Image: JEREMY CAPLAN
THETA WAVES are high-amplitude, slow waves characterized by moderately low frequencies in the range of four to eight hertz. The time frame above is roughly three seconds.

To prompt spatial reasoning in their subjects, the researchers had them play a video game--essentially a collection of long and short 3-D virtual mazes designed by a 15-year-old student for the study. Four times the teens went through each maze with arrows directing them to the end.
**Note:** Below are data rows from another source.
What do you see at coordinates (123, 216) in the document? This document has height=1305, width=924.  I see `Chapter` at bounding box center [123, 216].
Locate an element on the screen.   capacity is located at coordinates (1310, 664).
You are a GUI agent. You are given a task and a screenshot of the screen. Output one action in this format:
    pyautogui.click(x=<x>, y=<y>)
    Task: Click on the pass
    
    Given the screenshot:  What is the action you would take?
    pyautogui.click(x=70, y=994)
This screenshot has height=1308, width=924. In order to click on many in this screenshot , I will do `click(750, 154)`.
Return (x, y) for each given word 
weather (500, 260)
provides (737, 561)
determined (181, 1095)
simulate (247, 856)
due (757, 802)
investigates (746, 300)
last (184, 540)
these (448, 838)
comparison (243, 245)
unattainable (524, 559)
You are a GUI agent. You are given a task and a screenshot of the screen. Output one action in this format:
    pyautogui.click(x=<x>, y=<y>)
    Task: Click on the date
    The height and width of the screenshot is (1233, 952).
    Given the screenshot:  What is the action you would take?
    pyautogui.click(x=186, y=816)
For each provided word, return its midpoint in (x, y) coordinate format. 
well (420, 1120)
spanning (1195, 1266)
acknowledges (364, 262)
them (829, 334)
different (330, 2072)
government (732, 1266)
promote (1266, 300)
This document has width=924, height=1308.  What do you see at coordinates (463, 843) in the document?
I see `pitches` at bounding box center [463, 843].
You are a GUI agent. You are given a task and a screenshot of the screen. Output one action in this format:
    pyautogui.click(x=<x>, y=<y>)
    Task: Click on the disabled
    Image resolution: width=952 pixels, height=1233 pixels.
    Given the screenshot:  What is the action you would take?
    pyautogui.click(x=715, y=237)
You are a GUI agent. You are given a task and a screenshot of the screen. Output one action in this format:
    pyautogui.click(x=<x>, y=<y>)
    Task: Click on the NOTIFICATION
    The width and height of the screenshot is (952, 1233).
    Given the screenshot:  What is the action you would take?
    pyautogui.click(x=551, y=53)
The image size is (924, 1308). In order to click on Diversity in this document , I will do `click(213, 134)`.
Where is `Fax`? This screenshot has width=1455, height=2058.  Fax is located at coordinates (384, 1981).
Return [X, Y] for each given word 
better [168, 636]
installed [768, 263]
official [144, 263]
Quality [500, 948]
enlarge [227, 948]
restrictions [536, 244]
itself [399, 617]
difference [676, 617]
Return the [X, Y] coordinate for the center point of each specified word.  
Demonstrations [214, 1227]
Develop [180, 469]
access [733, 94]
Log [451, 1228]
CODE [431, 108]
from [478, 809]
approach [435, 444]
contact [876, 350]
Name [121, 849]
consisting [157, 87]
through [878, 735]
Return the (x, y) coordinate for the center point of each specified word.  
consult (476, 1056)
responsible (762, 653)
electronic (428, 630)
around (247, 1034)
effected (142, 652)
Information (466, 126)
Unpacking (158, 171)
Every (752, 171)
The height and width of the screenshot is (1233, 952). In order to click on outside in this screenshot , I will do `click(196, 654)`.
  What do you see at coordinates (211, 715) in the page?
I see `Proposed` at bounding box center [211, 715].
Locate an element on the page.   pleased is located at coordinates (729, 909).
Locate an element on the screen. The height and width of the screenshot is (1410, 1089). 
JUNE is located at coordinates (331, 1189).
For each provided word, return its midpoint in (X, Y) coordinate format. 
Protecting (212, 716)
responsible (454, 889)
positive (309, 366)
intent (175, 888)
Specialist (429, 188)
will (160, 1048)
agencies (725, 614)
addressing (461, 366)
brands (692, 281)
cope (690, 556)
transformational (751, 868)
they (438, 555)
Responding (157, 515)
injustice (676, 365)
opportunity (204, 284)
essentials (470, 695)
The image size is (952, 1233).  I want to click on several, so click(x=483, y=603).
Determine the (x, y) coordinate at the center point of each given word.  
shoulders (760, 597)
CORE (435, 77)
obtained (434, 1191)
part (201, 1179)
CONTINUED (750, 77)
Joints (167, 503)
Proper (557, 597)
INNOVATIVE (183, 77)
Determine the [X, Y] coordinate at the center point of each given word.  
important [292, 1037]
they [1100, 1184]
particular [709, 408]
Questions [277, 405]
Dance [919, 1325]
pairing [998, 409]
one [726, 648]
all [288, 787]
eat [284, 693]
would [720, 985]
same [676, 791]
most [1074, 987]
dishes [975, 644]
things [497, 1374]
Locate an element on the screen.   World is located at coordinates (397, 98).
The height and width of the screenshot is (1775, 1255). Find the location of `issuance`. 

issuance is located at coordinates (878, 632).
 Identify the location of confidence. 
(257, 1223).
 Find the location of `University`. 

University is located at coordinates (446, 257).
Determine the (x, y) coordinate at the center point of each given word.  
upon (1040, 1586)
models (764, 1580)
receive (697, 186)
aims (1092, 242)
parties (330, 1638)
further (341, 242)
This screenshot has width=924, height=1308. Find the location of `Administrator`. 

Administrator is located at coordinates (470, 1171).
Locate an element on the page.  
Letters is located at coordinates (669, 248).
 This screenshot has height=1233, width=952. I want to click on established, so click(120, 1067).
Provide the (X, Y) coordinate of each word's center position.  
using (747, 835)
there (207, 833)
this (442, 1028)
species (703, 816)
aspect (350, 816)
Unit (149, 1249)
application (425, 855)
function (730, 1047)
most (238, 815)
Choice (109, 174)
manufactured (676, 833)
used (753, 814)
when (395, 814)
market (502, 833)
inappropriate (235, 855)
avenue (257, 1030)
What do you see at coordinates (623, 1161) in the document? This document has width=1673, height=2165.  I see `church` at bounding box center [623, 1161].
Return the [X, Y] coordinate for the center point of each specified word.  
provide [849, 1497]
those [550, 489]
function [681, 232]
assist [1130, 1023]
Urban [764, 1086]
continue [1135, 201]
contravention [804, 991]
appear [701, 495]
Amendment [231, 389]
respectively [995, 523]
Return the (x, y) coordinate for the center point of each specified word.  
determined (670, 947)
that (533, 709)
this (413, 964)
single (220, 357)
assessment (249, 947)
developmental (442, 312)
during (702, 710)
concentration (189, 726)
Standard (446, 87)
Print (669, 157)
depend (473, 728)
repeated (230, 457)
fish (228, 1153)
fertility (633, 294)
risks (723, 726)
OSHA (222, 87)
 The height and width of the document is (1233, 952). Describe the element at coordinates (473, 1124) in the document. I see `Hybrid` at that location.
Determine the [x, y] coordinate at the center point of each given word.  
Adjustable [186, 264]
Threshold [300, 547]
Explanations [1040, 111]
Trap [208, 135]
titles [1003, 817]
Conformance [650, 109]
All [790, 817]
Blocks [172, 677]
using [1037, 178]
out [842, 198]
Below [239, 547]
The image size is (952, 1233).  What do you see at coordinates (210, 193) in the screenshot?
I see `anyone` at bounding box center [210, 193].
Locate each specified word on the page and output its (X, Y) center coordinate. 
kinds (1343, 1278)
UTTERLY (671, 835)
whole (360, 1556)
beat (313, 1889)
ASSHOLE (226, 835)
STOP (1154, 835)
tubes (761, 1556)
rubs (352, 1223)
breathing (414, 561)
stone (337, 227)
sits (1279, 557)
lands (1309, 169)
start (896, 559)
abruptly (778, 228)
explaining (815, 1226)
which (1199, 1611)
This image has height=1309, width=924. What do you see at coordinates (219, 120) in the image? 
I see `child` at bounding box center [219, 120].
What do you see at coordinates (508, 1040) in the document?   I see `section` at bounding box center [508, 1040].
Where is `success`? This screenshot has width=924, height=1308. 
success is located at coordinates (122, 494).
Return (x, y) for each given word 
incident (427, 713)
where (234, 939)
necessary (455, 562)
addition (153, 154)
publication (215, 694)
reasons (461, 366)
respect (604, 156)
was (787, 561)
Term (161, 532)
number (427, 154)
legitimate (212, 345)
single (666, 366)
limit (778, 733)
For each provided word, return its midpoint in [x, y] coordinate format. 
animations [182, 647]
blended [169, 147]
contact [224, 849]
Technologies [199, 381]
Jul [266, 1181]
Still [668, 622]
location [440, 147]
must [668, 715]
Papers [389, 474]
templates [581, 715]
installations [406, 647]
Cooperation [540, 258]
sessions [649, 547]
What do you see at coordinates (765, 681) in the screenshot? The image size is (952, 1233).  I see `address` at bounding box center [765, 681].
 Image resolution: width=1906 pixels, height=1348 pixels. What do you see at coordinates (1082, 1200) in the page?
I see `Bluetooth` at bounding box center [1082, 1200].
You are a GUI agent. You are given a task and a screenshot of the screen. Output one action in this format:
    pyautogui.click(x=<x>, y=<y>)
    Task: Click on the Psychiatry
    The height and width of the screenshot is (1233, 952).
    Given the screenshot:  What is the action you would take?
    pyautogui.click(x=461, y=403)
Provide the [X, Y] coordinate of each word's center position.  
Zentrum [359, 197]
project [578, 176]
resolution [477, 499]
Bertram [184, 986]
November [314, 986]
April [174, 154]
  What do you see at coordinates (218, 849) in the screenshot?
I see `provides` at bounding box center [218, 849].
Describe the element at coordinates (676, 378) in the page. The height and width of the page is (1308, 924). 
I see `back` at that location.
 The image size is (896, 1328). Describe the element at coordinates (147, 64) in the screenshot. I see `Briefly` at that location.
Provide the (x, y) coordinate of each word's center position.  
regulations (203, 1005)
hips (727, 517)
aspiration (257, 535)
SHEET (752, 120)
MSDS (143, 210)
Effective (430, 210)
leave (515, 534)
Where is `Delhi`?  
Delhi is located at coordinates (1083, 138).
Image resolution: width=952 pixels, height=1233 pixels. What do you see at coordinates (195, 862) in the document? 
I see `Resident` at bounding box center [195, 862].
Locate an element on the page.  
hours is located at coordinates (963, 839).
Then they were asked to navigate each maze unaided until they could traverse its length without errors at least three times in a row.

In both cases, the task generated strong episodes of theta-wave activity in all three subjects and in many different areas of the brain--including the temporal cortex, a region involved in memory and often epilepsy. Moreover, longer mazes brought on more frequent periods of theta oscillations. Of interest, theta episodes were also more common when the teens were trying to recall the maze, not learn it in the first place. Although there could be no control group--and so the scientists cannot guarantee that these patterns arise in non-epileptic brains as well--there is every reason to be confident that they do: in one subject, the epileptic tissue and that creating strong theta waves were entirely separate.

Not only does the study confirm that rats and people have similar brain activity while wending their way around mazes, it also opens up new avenues to explore for treating epilepsy. "By playing video games today, these heroic teenagers are helping the kids of the future have happier, healthier, seizure-free lives," Sekuler notes. "With more work, we may be able to understand why the brain's rhythmic activity sometimes spins out of control. Our long-range goal is developing a cure for epilepsy."